- [Отрывок]
○ ○ ○ ○
Творя собственную историю, не терпящую сослагательного наклонения, человек шел по жизни с песней сочной и полнокровной и об руку с юношей Сережей, который, поседев и не растолстев, стал звездой Сергеем Костюхиным — композитором, поэтом, профессиональным музыкантом, чья дивная гитара покорила сегодня самого Тимура Шаова. Но если у Тимура Султаныча он выступает в четко осознаваемой роли аккомпаниатора, то в дуэте с Фрейдкиным Костюхин, оставшийся по жизни его заклятым гойфрендом, творит на равных. Сергей Владимирович при некоторой своей "нервенности" (читай, эмоциональности и эстетической требовательности) умудряется охлаждать, когда надо, чрезмерный академический пыл Марка Иехиельевича. Друзья по их бывшей инструментальной группе "Гой", переставшей существовать как таковая, пошли по отдельной жизни — кто с песнями, кто без. Выступают сегодня в России по преимуществу трое: Марк Фрейдкин (стихи и музыка, вокал, фортепиано, духовая гармоника), Сергей Костюхин (музыка, аранжировка, гитара, вокал) и Михаил Махович (гитара, мандолина).

 

А в нью-джерсийской рафинированной глуши до поры до времени тихо сидел себе еще один человек — потрясающий гитарист Герман Кац, иммигрировавший в США на заре перестройки. Играл для себя и друзей, не претендуя на масштабные выступления. Как-то Сергей Владимирович, порядком утомленный солнцем славы и нетривиальностью жизни, приехал в Нью-Джерси и, по счастливому стечению обстоятельств, оказался в бане у одного хорошего человека. Желая гостю добра и расширения творческих контактов, человек на следующий день привел москвича в гости к Герману Ильичу. Души, и без того не жесткие, от повышенной влажности во второй бане размягчились, совпадающие пристрастия выявились – и ныне в Америке они выступают уже трио: Фрейдкин — Костюхин — Кац.
○ ○ ○ ○
- [Записанные данные]
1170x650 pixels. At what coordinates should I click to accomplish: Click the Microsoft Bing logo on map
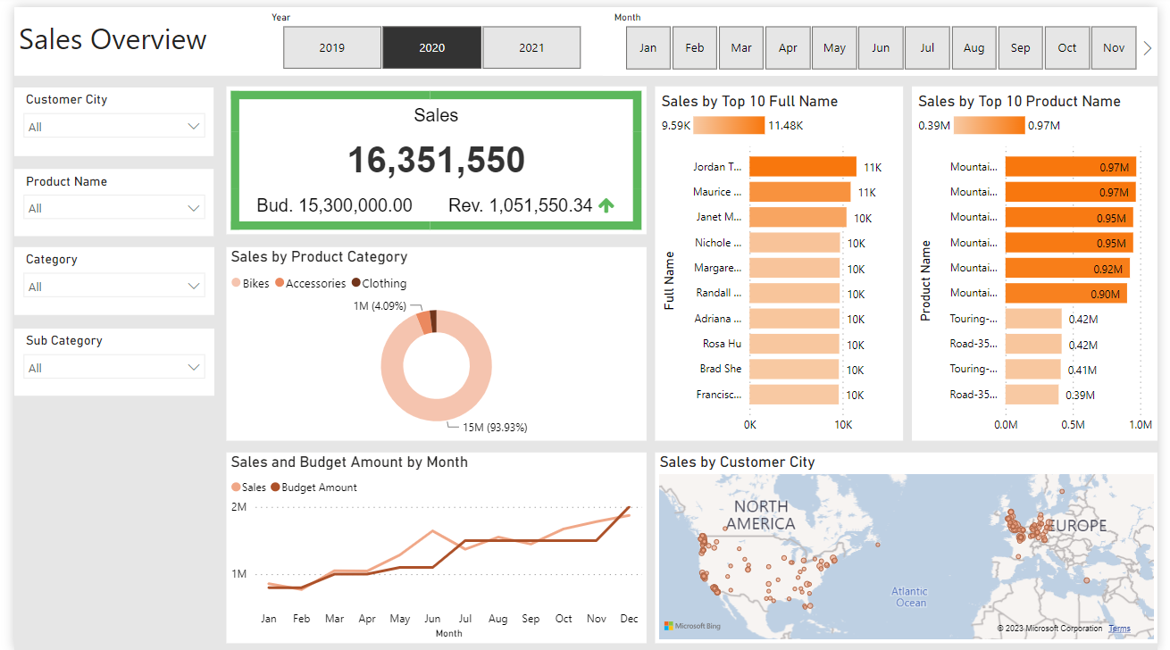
○ ○ ○ ○
- [Выполните задания]
a - Обновите фрагмент отрывка о Сергее Костюхине, начиная со слов "А в нью-джерсийской" и продолжая до слов "Костюхин — Кац.": замените в нем "бане" на "сауне".
b - Когда, согласно отрывку о Сергее Костюхине, Герман Кац иммигрировал в США?
c - Продолжите отрывок о Сергее Костюхине после его последнего предложения.
Данные получены из другого источника.

- [Ответы к заданиям]
a -
А в нью-джерсийской рафинированной глуши до поры до времени тихо сидел себе еще один человек — потрясающий гитарист Герман Кац, иммигрировавший в США на заре перестройки. Играл для себя и друзей, не претендуя на масштабные выступления. Как-то Сергей Владимирович, порядком утомленный солнцем славы и нетривиальностью жизни, приехал в Нью-Джерси и, по счастливому стечению обстоятельств, оказался в сауне у одного хорошего человека. Желая гостю добра и расширения творческих контактов, человек на следующий день привел москвича в гости к Герману Ильичу. Души, и без того не жесткие, от повышенной влажности во второй сауне размягчились, совпадающие пристрастия выявились – и ныне в Америке они выступают уже трио: Фрейдкин — Костюхин — Кац.

b - На заре перестройки.

c -
 

Айн-цвей-дрей! – поехали... Переполненный зал нью-джерсийского Еврейского центра падает от бандитских строк "Песни про Костю", сам Костя, то бишь Сергей Костюхин, стоит на сцене с невозмутимым видом, только пальцы в упоенном беге по грифу — а Герман Кац, человек в этой творческой связке новый, ведет свою виртуозную сольную партию, умудряясь сохранять ту же невозмутимость. В зале — школьный учитель Костюхина и Фрейдкина Александр Наумович, неразумному, недоброму, невечному не обучавший. Старику комфортно и весело, ему все по душе — и амбициозные откровения о всеобщей потере невинности, и старая добрая охальная песня, которую его бывшие ученики честно хотели предложить в качестве нового российского гимна... Любимые песни греют: "Меж "еще" и "уже", "Как полный кретин", "Давай на все забьем!" — роскошь! И новое произведение, посвященное прекращению выпуска Московским ликеро-водочным заводом "Старки", не звучит архаикой: и по ту, и по эту сторону планеты мы традиционно переживаем, если у кого что не так...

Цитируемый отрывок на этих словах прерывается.